I have trained my retiannet model setting classes=3, now I want to use the weights of the same model to train for another dataset that has number of classes=2.
Can anyone tell me how can i change the number classes after reloading the model?
I have tried forcing the 2 classes databunch into learner and loaded the model with torch.load .
The learner initializes without error , and can even perform inference for the new dataset, but when I do learn.fit it gives out of index error.
Thanks, everyone for this great learning forum.
I’m not sure if it is possible. Usually, people use a pretrained model for the backbone, not the entire model. Because for Object Detection, you must change the dimension of all the cell-level predictions.

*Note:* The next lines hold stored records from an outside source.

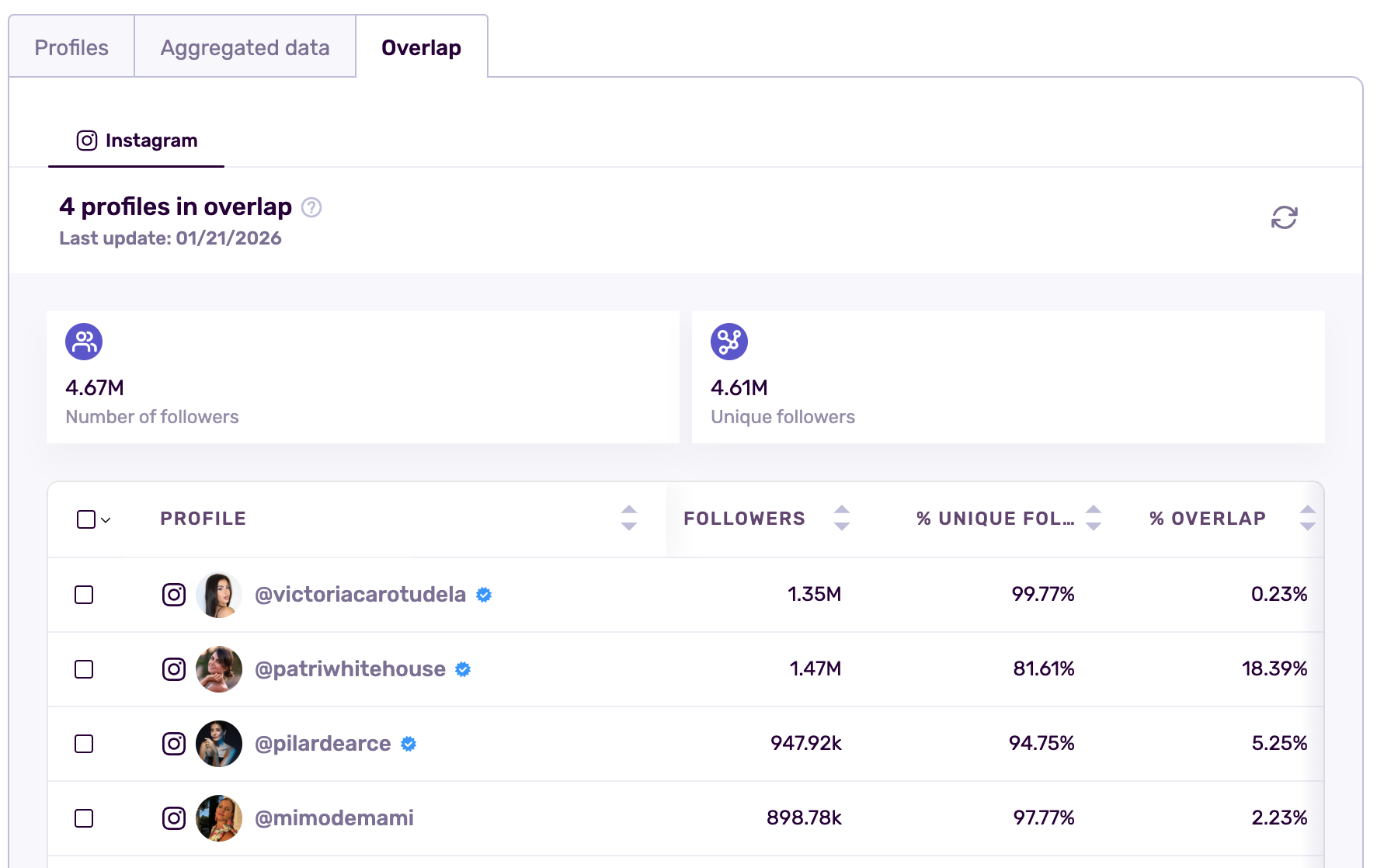Viewport: 1384px width, 868px height.
Task: Sort by % Overlap column arrows
Action: pos(1307,518)
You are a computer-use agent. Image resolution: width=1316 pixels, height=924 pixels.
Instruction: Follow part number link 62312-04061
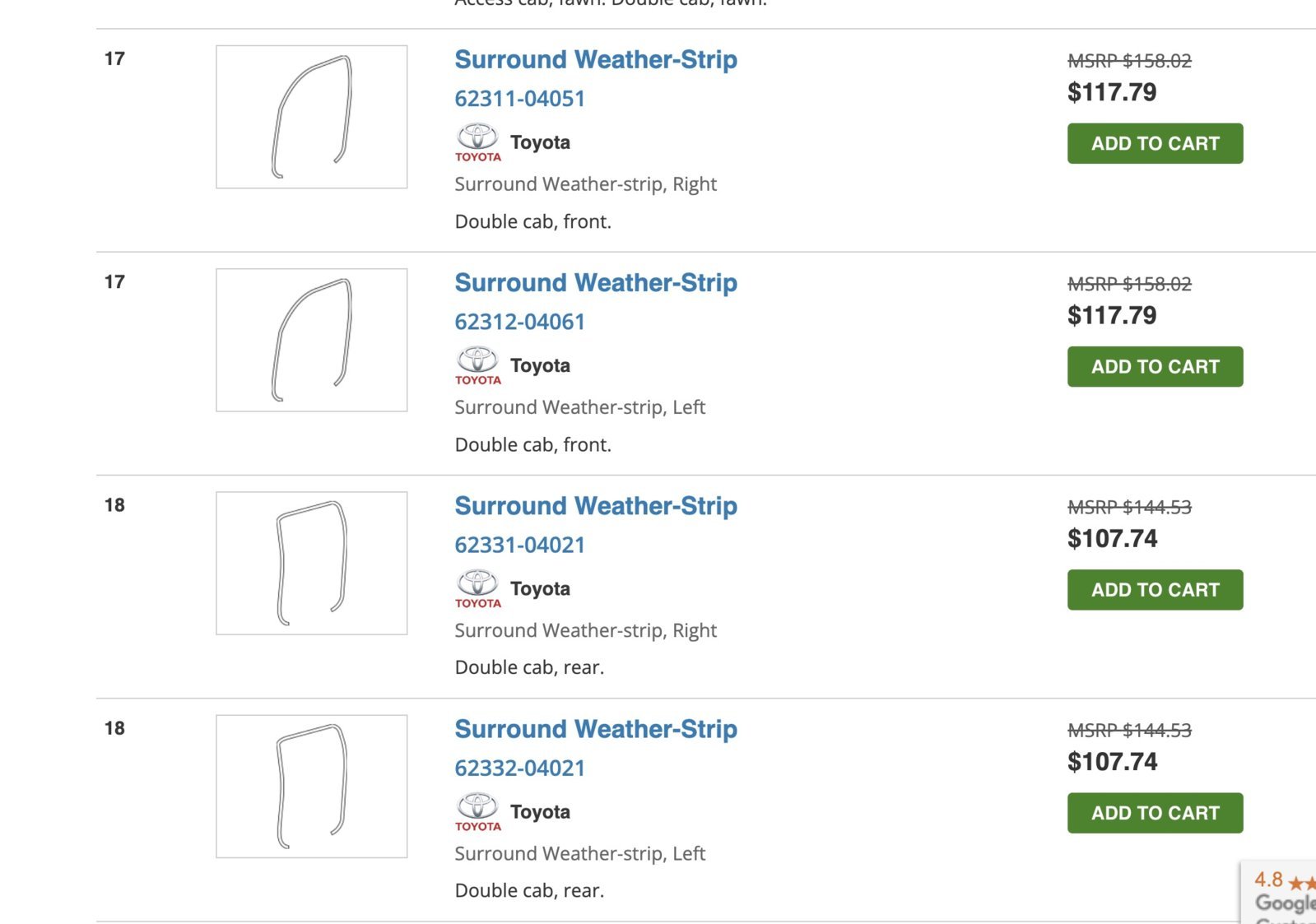[x=520, y=322]
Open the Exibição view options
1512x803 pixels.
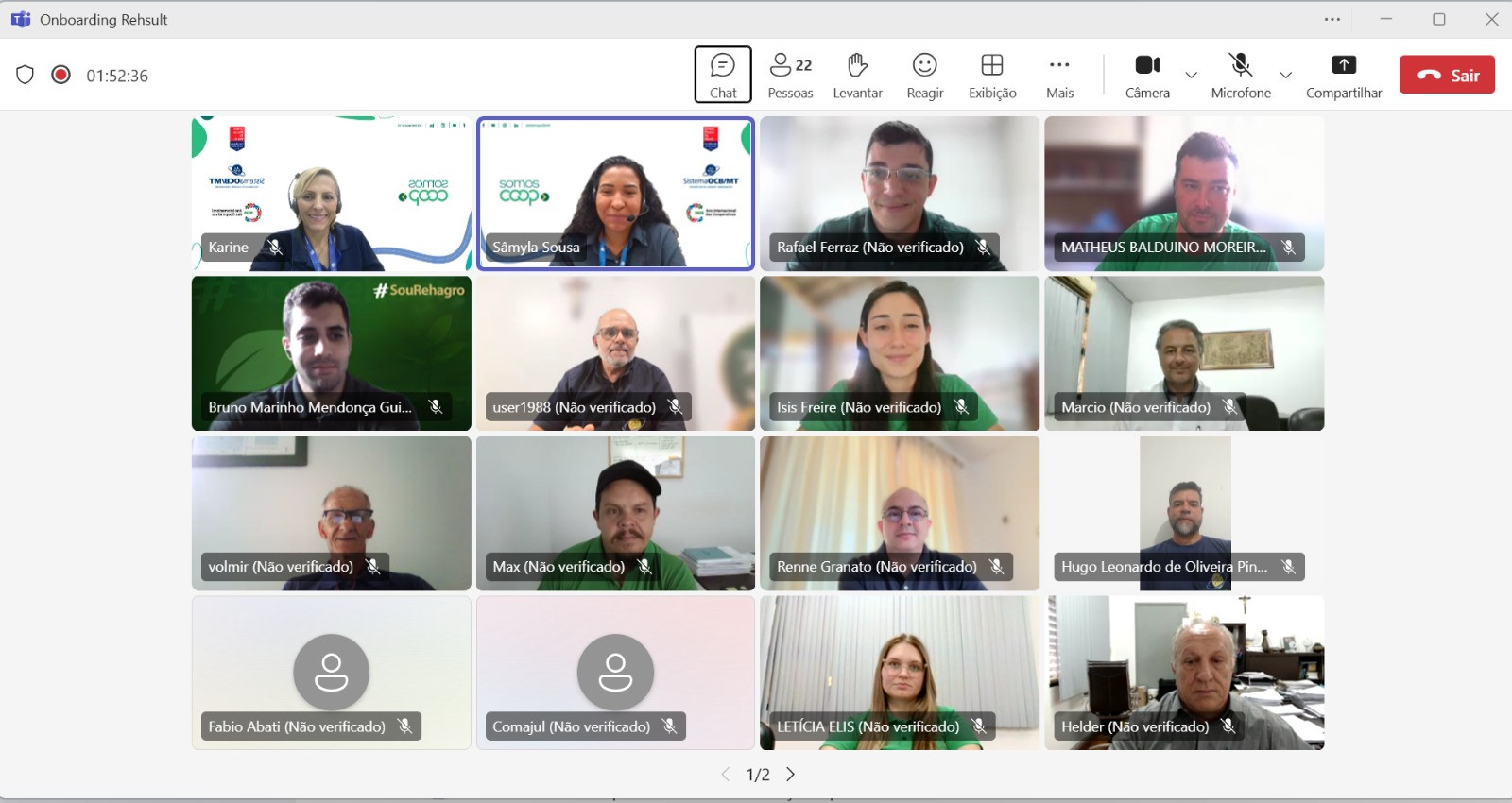pyautogui.click(x=992, y=75)
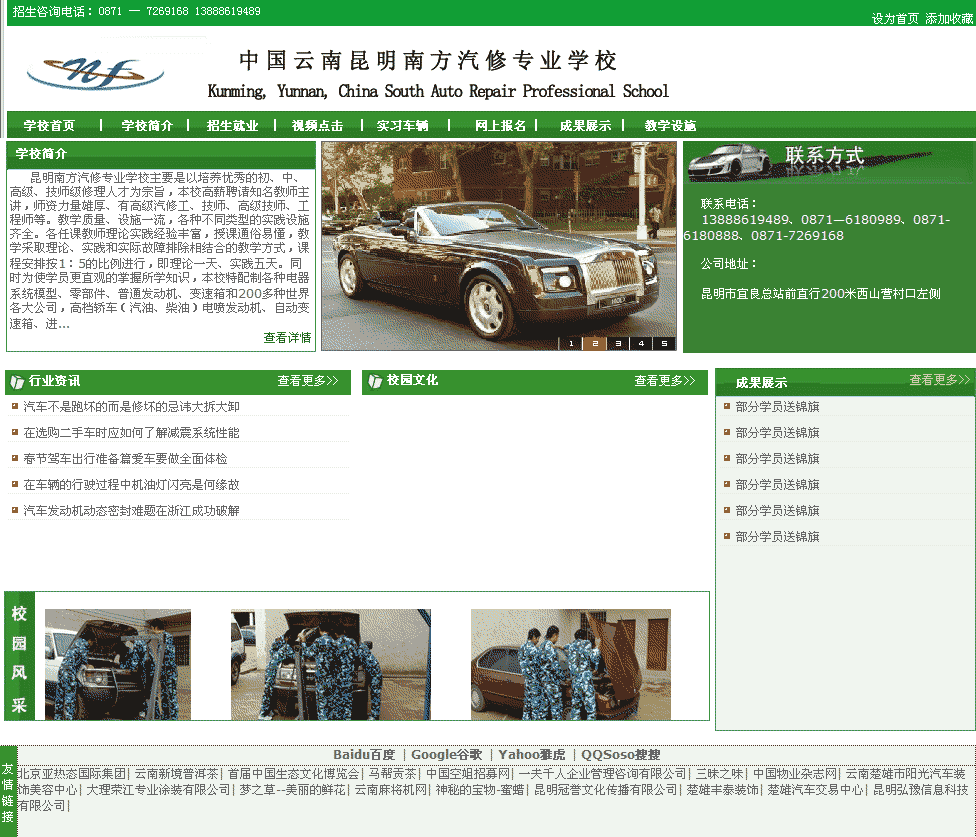Open 查看详情 under the school introduction
Screen dimensions: 976x837
(x=287, y=338)
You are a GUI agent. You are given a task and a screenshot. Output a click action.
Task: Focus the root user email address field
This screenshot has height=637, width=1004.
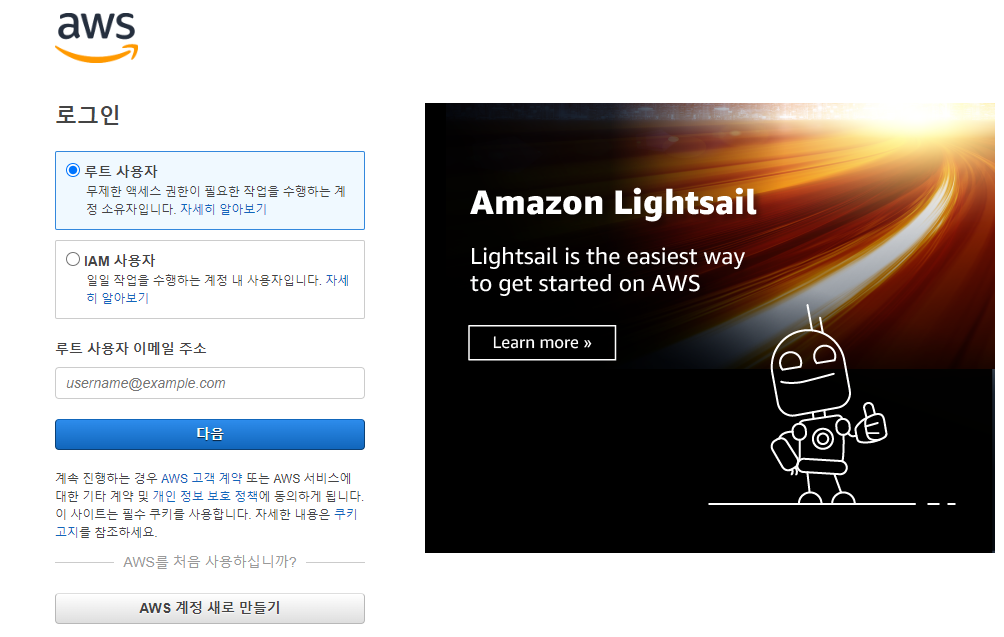[210, 383]
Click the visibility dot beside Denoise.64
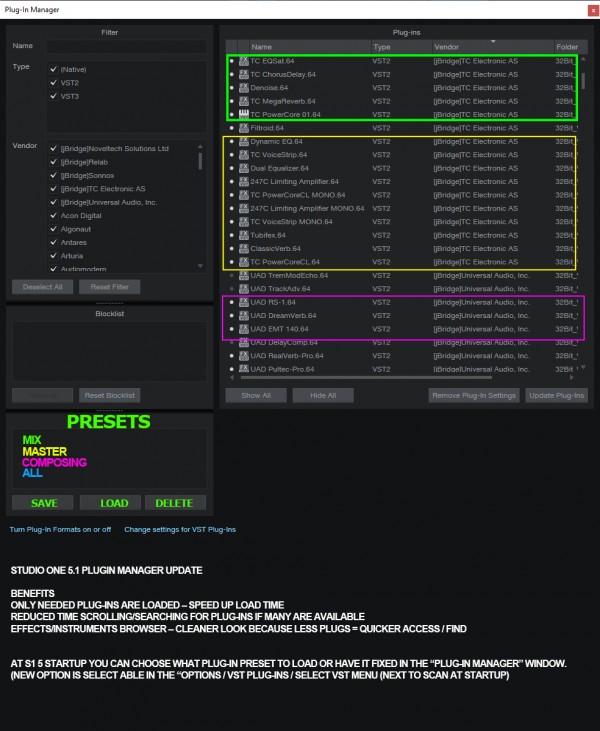Screen dimensions: 600x731 click(232, 88)
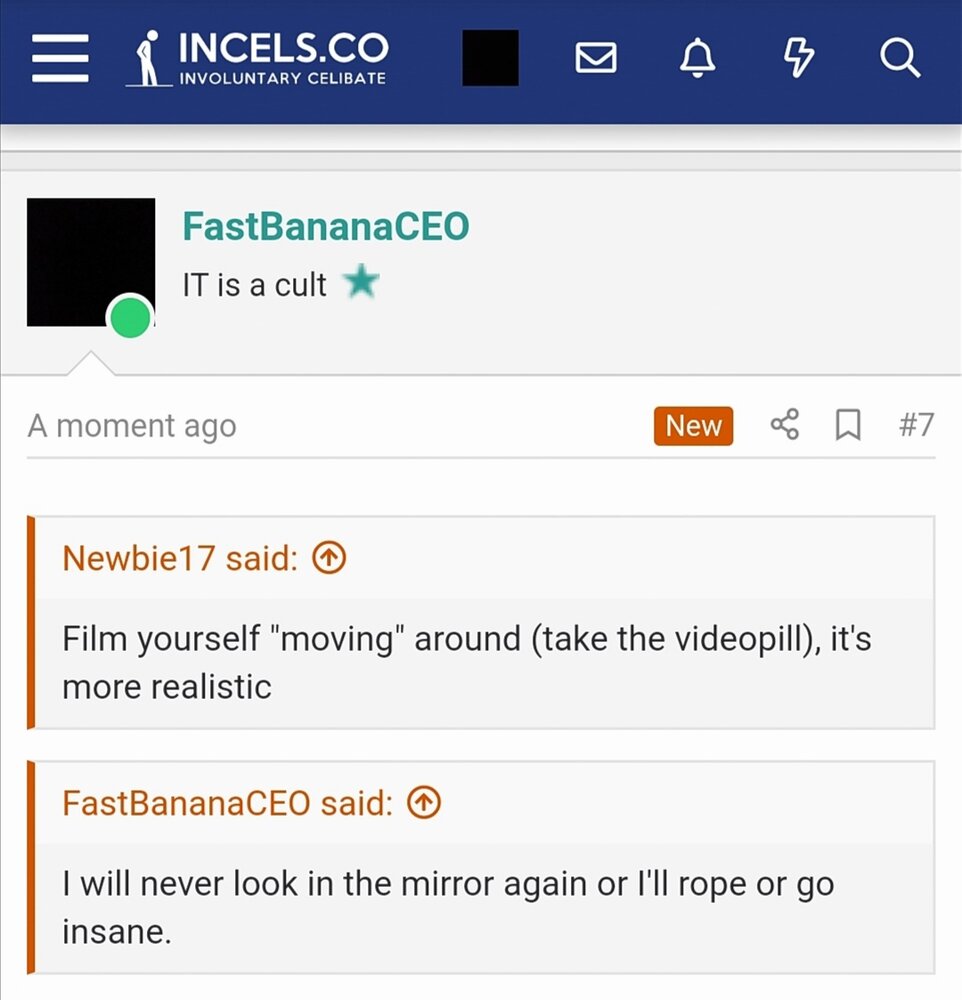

Yeah exactly, but is there any workaround for it?
Because the data i have is not enough to train a retinanet model, so i use a dataset from the challenge which has 3 classes(including bg), how can I perform transfer learning for my new data which has only 2 classes?
If you know of a technique or patched code so that I can make the already existing model work for new data bunch it would be really helpful.
Thanks and regards,
Also, the 2 classes of the new dataset are the same as the first 2 classes of the challenge dataset.
Why not just extracts the 2 classes from your old dataset + your new data set, and train a new model?
Yeah, I had the same idea of removing the last class from the old dataset, but I was doubtful of its impact on model learning as a hard negative class is also important for my model to differentiate between the positive class and background.
If I find no patch for changing the classifier head in the SSD I’ll resort to this method.